Prompt
Everything in the data must be repeated exactly, apart from the pictures, which are left out.

————————

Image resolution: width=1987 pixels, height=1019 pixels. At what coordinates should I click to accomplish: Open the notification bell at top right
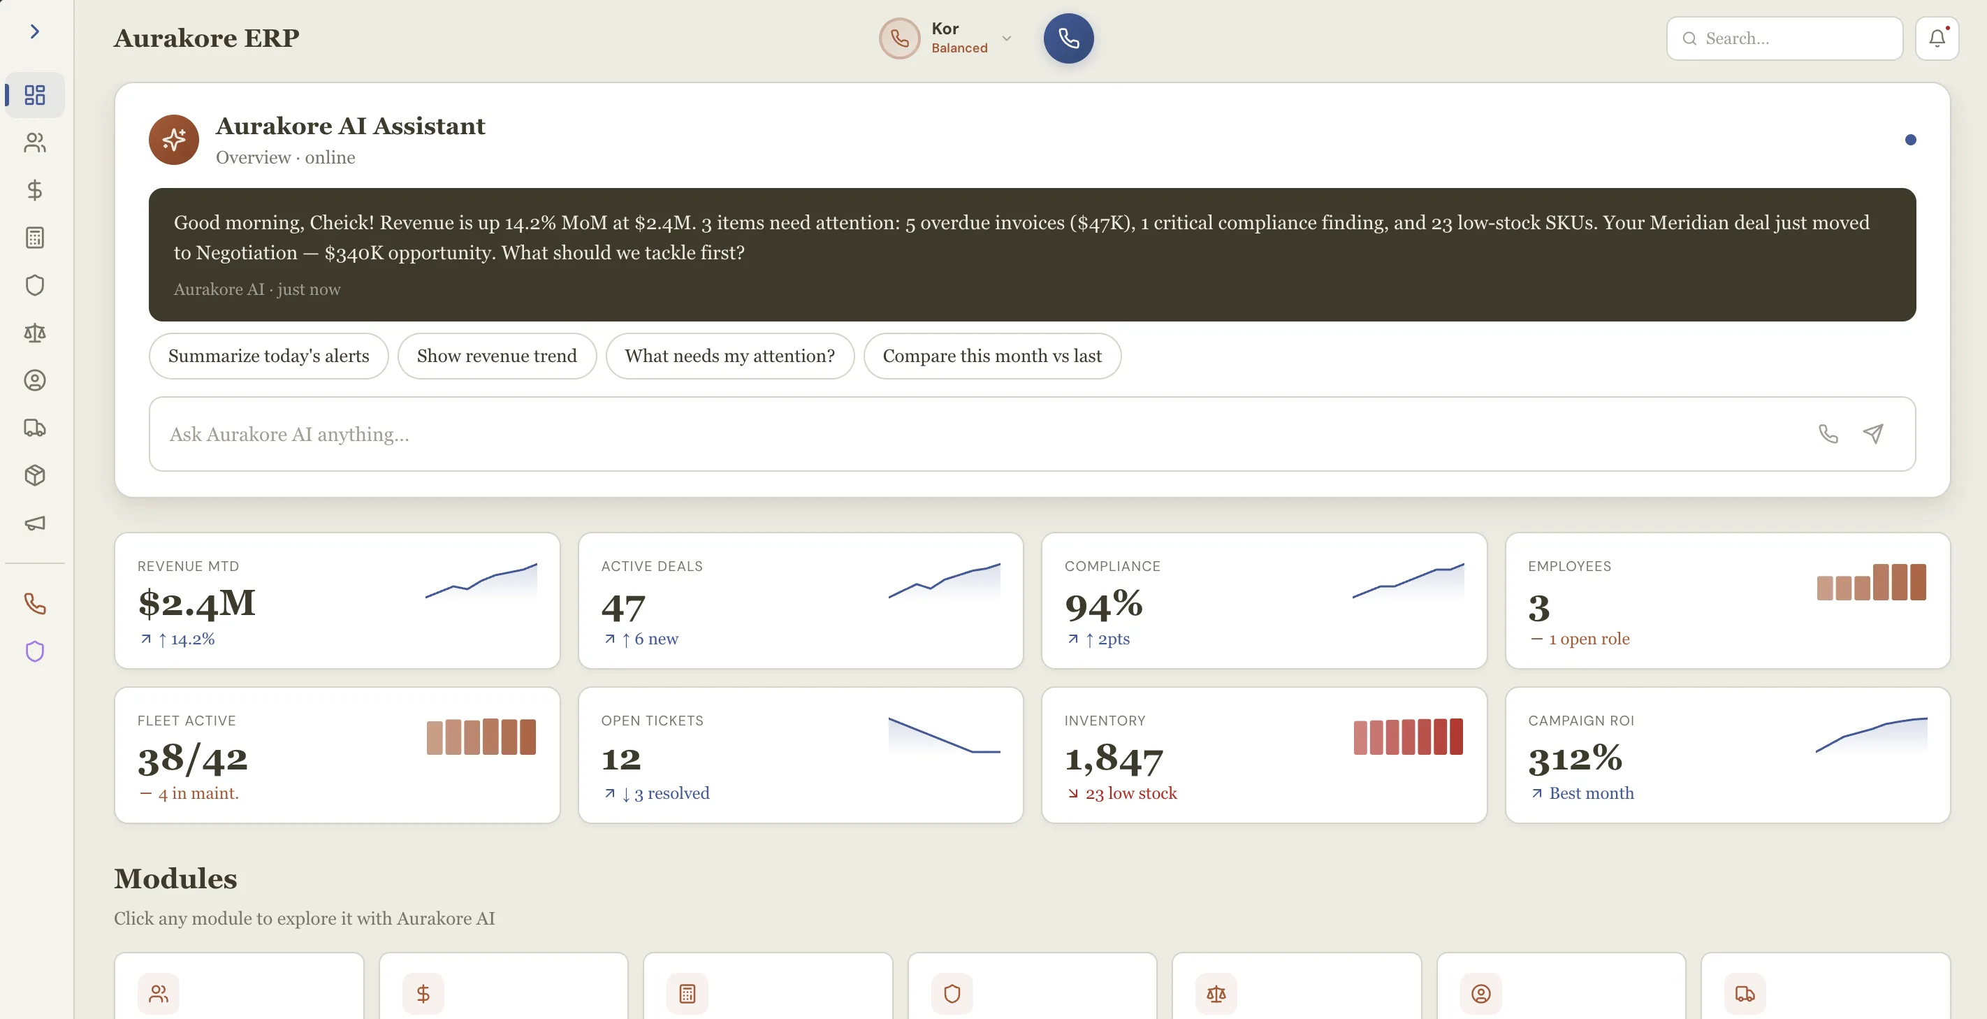pyautogui.click(x=1936, y=38)
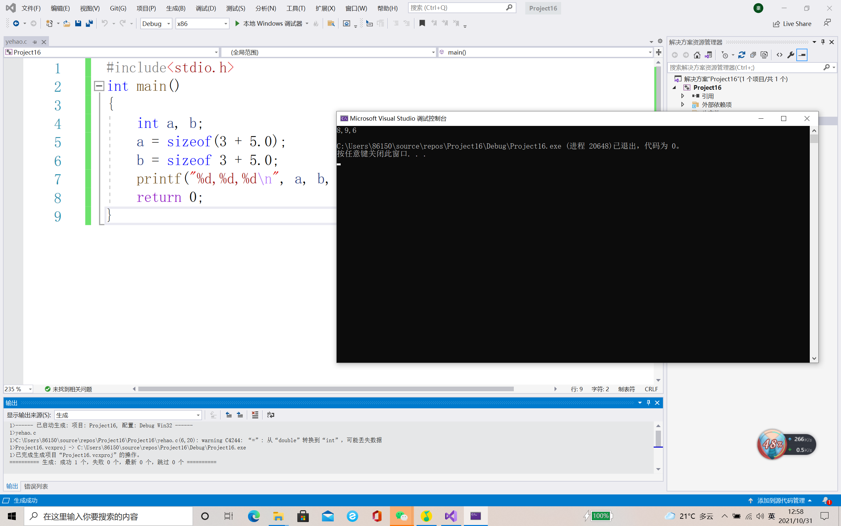Switch to the 错误列表 tab
The width and height of the screenshot is (841, 526).
[x=36, y=486]
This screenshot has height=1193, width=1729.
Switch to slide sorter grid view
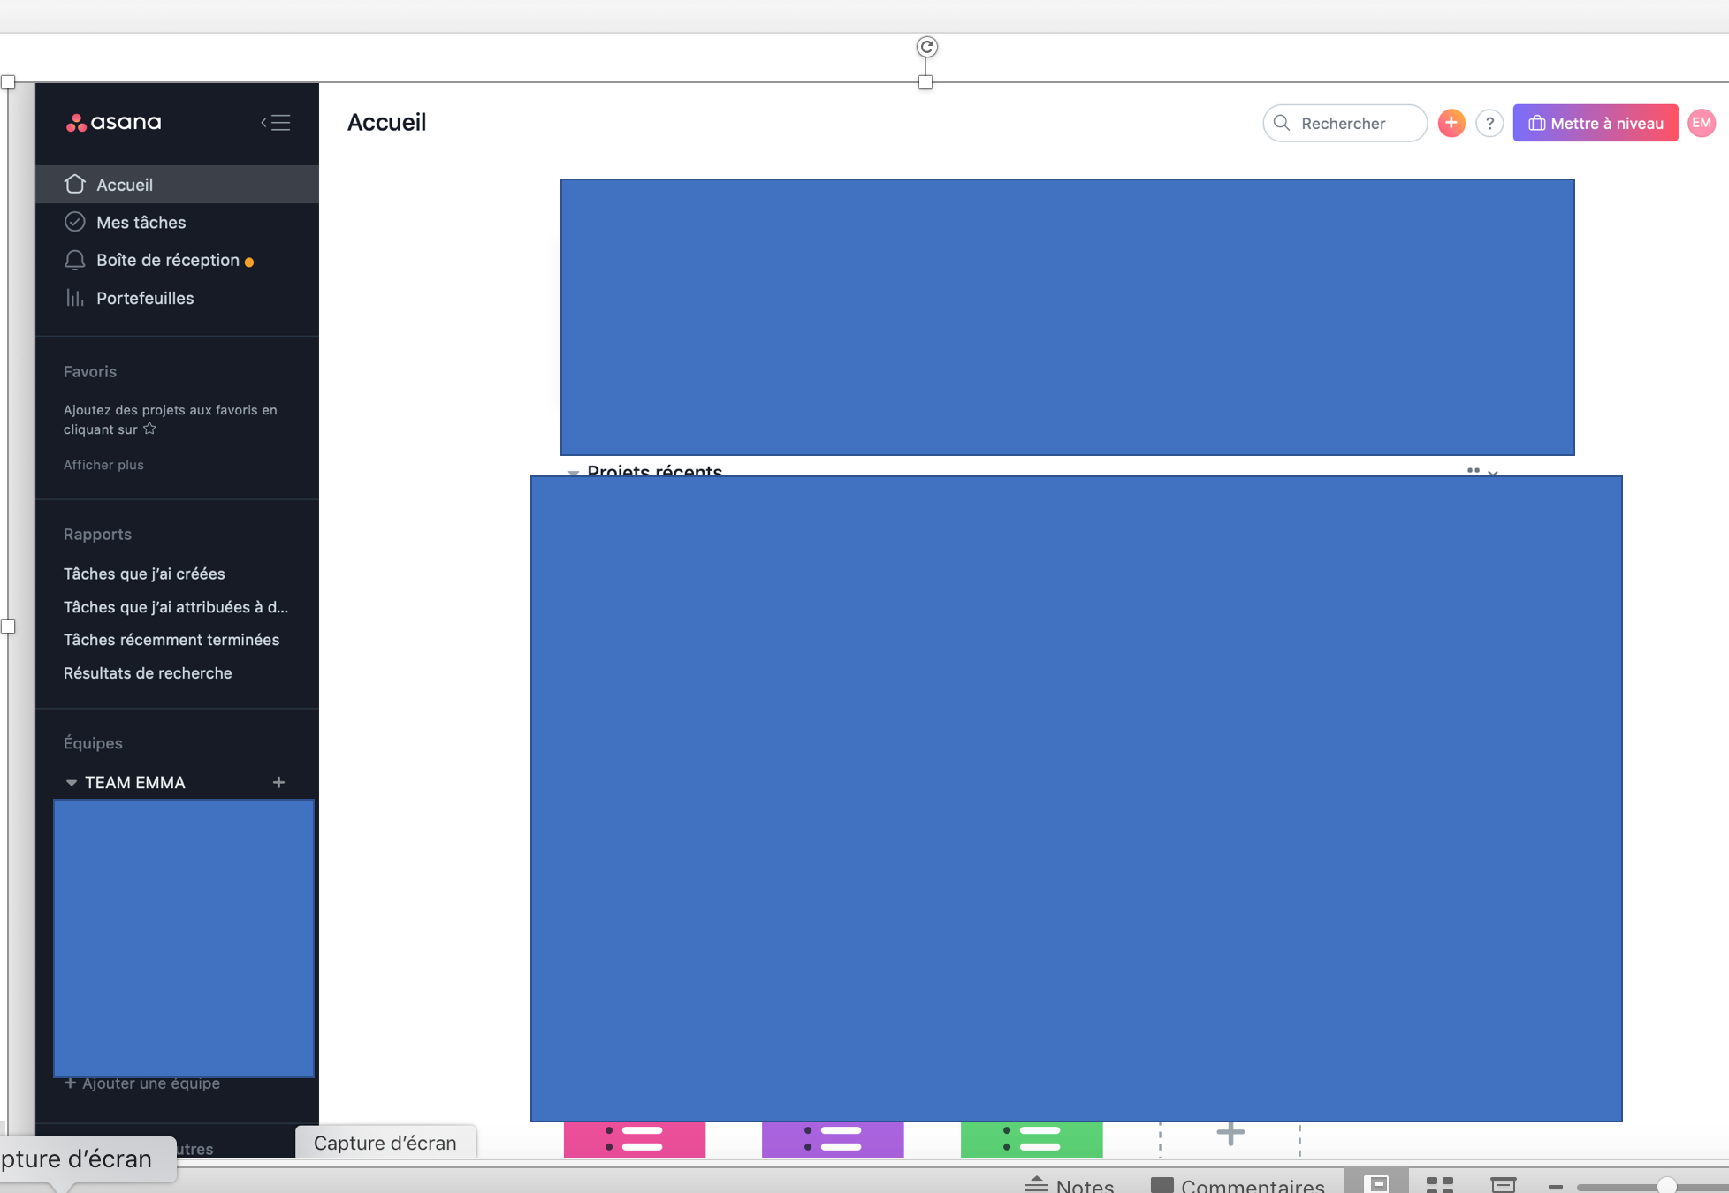pos(1439,1183)
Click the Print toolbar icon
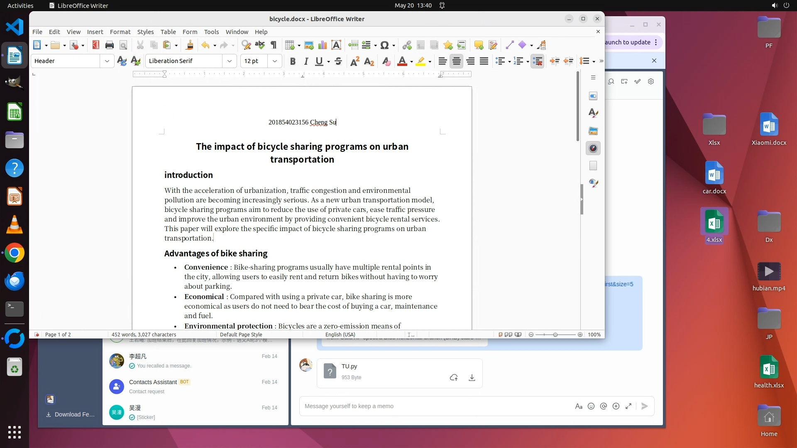 point(110,45)
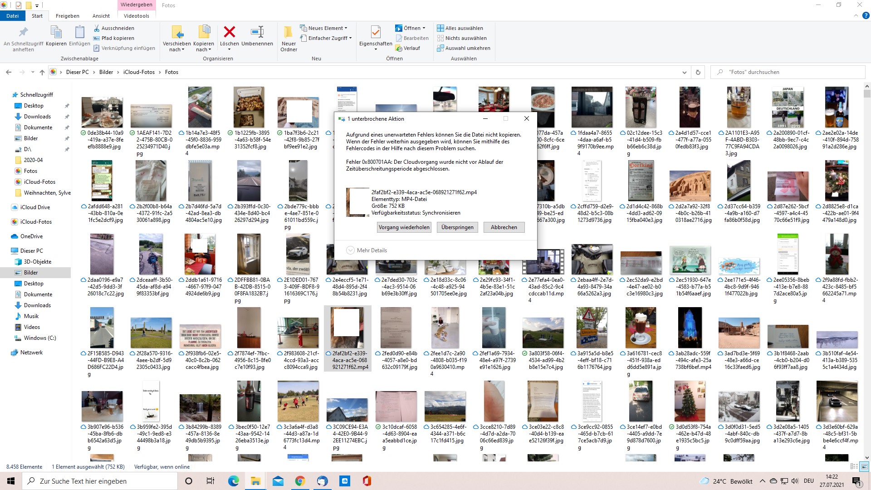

————————

Expected output
Image resolution: width=1987 pixels, height=1019 pixels. At what coordinates should I click to accomplish: Open the notification bell at top right
pyautogui.click(x=1936, y=38)
Switch to the 错误列表 tab
The width and height of the screenshot is (841, 526).
[x=36, y=486]
This screenshot has height=1193, width=1729.
Switch to slide sorter grid view
pos(1439,1183)
Click the Print toolbar icon
 point(110,45)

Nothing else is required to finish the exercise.